• Problem statement: Where the records below show the word "width" in a line, please copy that line.

• Data for this task:
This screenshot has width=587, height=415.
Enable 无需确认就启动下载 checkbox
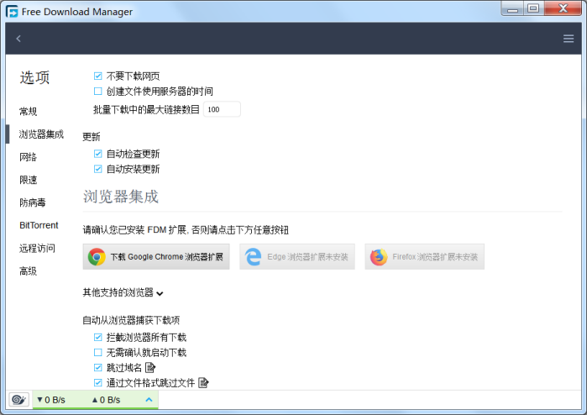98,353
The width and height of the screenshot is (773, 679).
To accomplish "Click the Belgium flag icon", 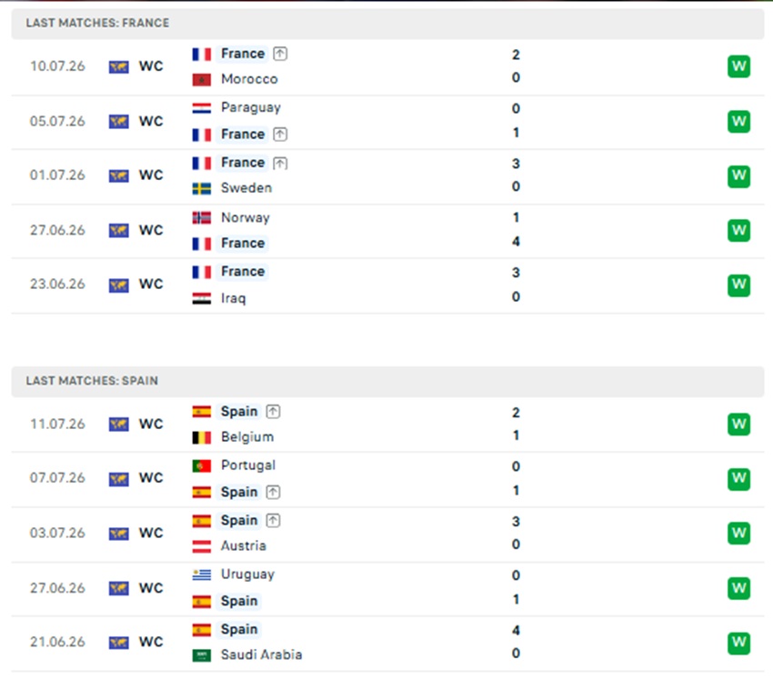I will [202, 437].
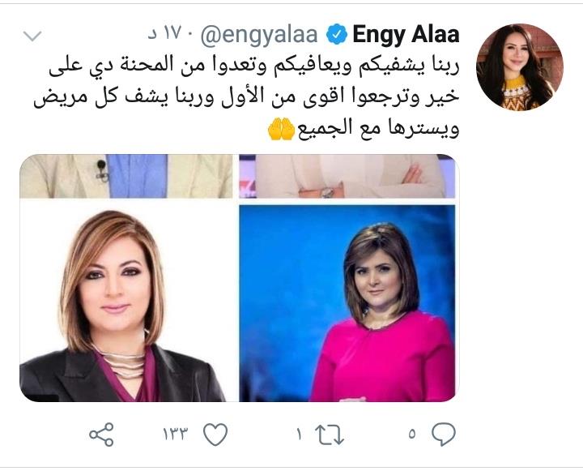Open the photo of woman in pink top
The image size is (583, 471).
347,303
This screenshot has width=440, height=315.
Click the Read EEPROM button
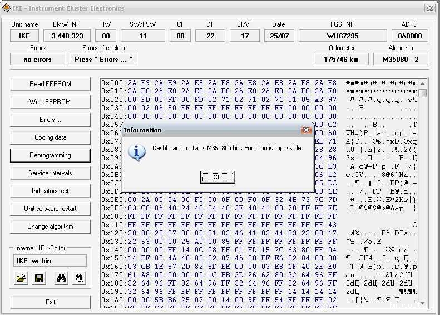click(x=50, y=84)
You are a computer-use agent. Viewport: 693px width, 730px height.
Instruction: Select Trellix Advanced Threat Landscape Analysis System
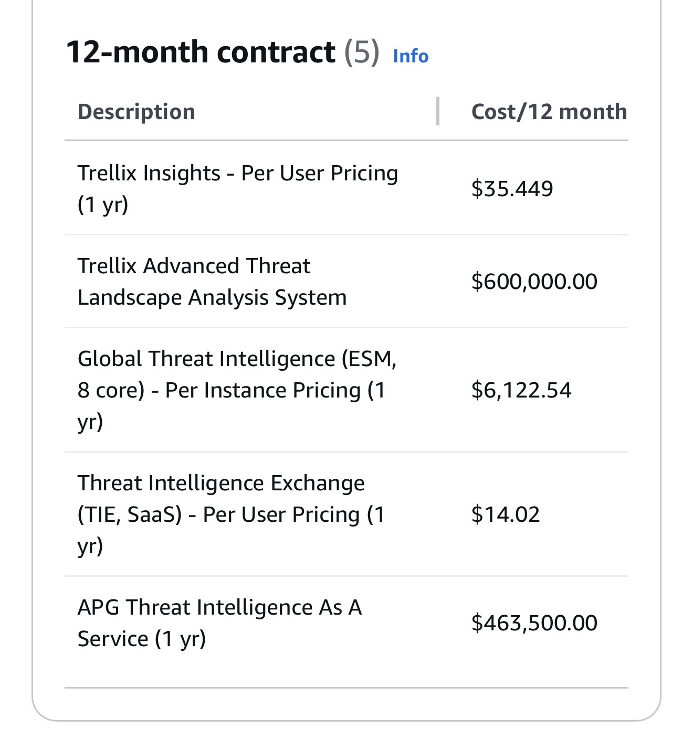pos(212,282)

• Reply to the exercise:
This screenshot has width=587, height=415.
The width and height of the screenshot is (773, 679).
This screenshot has width=440, height=315.
You are a computer-use agent. Viewport: 693px width, 730px height.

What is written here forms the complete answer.